═══ Material for this task
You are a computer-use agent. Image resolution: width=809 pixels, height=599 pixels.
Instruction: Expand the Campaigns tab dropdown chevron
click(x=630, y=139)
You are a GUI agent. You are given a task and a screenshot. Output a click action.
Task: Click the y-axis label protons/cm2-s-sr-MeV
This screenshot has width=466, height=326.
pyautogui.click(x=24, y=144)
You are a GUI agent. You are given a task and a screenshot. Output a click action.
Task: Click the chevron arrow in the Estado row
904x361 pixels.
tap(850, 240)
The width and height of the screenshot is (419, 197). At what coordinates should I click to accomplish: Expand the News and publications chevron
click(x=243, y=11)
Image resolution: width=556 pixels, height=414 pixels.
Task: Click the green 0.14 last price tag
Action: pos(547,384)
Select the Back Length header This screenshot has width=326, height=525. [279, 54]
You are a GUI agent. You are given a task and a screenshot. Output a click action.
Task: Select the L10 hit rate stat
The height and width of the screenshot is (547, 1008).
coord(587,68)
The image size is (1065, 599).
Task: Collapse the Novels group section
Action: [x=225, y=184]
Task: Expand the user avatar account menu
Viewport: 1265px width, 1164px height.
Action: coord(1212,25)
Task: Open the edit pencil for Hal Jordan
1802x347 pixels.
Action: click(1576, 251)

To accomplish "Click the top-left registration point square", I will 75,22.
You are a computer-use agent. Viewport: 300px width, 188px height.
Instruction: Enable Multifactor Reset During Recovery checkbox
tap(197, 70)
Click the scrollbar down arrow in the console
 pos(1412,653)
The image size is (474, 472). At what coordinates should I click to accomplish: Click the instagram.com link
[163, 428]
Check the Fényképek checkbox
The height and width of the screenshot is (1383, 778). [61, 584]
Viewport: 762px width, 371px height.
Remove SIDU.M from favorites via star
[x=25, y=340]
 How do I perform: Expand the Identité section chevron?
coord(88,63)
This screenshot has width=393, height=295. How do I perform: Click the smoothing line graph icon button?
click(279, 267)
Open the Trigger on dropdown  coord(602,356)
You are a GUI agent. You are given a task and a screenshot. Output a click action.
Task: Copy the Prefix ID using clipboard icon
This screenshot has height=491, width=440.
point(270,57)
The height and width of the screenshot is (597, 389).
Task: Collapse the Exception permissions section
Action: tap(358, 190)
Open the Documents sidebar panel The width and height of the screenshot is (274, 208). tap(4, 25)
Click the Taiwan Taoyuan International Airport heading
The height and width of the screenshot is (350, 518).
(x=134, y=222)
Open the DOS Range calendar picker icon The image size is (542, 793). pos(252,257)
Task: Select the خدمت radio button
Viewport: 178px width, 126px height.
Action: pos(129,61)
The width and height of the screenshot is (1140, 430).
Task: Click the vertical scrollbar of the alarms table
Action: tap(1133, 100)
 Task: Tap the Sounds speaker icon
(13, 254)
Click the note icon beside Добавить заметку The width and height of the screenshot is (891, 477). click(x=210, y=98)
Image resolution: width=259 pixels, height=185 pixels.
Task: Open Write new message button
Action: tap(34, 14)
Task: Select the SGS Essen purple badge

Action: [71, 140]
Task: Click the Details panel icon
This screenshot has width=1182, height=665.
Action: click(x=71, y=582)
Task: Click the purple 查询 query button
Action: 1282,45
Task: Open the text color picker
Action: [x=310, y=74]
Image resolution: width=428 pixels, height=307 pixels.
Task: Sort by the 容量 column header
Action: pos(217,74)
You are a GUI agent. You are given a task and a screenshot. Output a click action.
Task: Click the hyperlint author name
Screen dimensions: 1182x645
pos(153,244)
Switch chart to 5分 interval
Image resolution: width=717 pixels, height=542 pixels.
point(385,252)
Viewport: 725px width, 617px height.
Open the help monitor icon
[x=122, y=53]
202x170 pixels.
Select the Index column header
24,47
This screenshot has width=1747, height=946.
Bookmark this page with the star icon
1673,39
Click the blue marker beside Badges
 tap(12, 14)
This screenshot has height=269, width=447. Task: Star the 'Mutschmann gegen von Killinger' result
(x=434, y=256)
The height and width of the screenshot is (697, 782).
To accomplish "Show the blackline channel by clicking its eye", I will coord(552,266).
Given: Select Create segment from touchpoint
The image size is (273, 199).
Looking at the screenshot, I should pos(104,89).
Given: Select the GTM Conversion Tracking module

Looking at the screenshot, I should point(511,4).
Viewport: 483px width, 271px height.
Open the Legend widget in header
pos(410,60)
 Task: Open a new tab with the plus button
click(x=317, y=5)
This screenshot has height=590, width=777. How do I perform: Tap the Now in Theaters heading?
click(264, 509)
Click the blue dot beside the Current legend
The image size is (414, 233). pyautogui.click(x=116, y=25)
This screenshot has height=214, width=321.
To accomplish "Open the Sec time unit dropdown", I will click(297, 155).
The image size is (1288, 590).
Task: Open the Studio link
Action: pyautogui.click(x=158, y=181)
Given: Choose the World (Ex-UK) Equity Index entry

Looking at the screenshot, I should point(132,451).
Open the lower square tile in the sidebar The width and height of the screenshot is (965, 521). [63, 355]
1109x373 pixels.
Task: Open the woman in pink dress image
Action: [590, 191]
══════
__Assignment__
For the listing above, print only the lines starting at the line containing "This screenshot has height=590, width=777." and ending at the line containing "This screenshot has height=214, width=321.", exactly, both included.

__Solution below__
This screenshot has height=590, width=777. How do I perform: Tap the Now in Theaters heading?
click(264, 509)
Click the blue dot beside the Current legend
The image size is (414, 233). pyautogui.click(x=116, y=25)
This screenshot has height=214, width=321.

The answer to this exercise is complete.